▶ _Page excerpt_:
====

Wednesday, December 12, 2012

Beauty is in the nose of the beholder

The nose that baffles and consistently amazes the people of the Philippines.

My nose, by far, is most often the topic of conversation when I first meet Filipinos. I walk down the street, catching stares like a Hollywood star, and people will gesture a slight slope with their fingers and say, “Wow, your nose is so pointed.” Filipinos always tell me that my nose is “very high” and that they wish they could have just half of my nose. A distinguished woman who I had just met even asked me if she could touch my nose and was consequently amazed at how rigid it was.

I think I can safely say, Filipinos are obsessed with noses. In my five months of living here in the Philippines, it seems to me that beauty is defined by two things: your nose and the color of your skin. When it comes to the nose, many Filipinos complain about their flat noses, wishing they had a bit more definition in the nasal region. A straight, pointed nose is highly desired and more characteristic of the historic Malay and Spanish settlers of the Philippines. Now, when you talk about skin, we've got a Snow White complex going on here…ya know, who’s the fairest of them all? The media glorifies fair skin, and I doubt you can find a commercial or advertisement with anyone of a darker complexion. Thus, if you want to be beautiful, you've got to be white, creating quite the market for skin whitening products, ranging from soaps to deodorants to feminine whitening agents...it’s out of control.

====

▶ _Collected material_:
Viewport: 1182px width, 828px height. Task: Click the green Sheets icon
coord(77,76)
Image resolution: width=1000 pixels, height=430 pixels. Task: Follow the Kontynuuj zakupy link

====

▶ _To do_:
a. Which skin whitening products does the blog post "Beauty is in the nose of the beholder" name? List every one.
b. How long has the writer of the blog post "Beauty is in the nose of the beholder" lived in the Philippines?
c. Summarize the blog post "Beauty is in the nose of the beholder" in two sentences.

▶ _Results for the exercise_:
a.
- Soaps
- Deodorants
- Feminine whitening agents

b. Five months.

c. The writer's pointed nose is often the first topic of conversation with Filipinos, who praise it as "very high" and wish they had even half of it. After five months in the Philippines, the writer sees beauty there as defined by a straight, pointed nose and fair skin, which the media glorifies and which has created a large market for skin whitening products.